A non-genome integrating, tunable, and synthetic self-replicating RNA based expression system

Simplicon™ is a novel system that generates immediate, high-sustained protein expression of multiple genes into transfected human cells without the risk of genome integration. The technology employs a single, synthetic, polycistronic, self-replicating RNA based on the Venezuelan equine encephalitis (VEE) genome. The Simplicon™ RNA contains four genes (nsP1-4) encoding the VEE RNA replication machinery, whereas the structural proteins that are required to make an infectious particle have been removed and can be replaced with transgene(s) of interest (Figure 1A). The Simplicon™ RNA is a synthetic RNA generated from the Simplicon™ Cloning Vector (E3L) plasmid (Cat.#: SCR724). Up to a total of 8.3kb of transgene(s) has been successfully cloned in Simplicon™ Cloning Vector (E3L) for high sustained protein expression in BJ human foreskin fibroblasts. Simplicon™ RNA can be also introduced into LX2 human hepatic stellate cell line (Cat#: SCC064), human mesenchymal stem cells (MSCs, Cat#: SCC034), human iPSCs and human primary T cells (Figure 4).

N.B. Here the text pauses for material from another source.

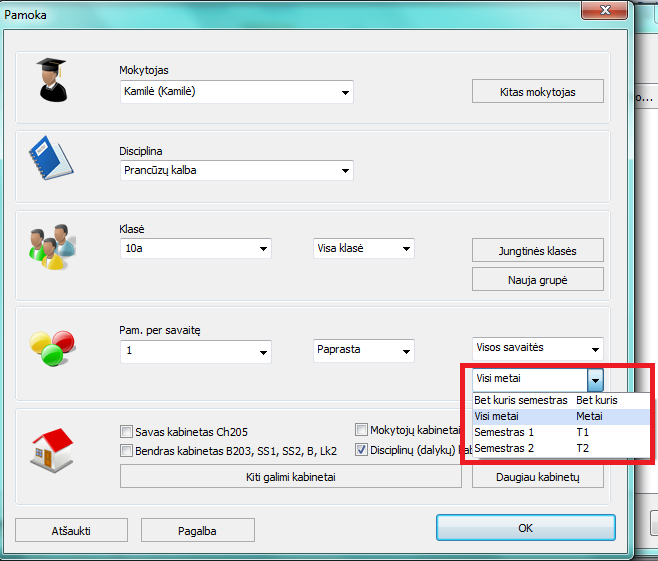
Task: Choose Bet kuris semestras option
Action: [x=520, y=400]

Introduction and replication of the Simplicon™ RNA is expected to elicit a strong interferon (IFN) response in transfected cells. To suppress the IFN responses, a Vaccinia virus protein, B18R along with another Vaccinia virus protein, E3L, collaboratively suppresses the IFN responses in Simplicon™ RNA expression. B18R neutralizes type I interferons by direct binding, while E3L inhibits the cytoplasmic signaling pathways of IFN responses (Figure 2 and 3, Cat #s: SCR722 and SCR727).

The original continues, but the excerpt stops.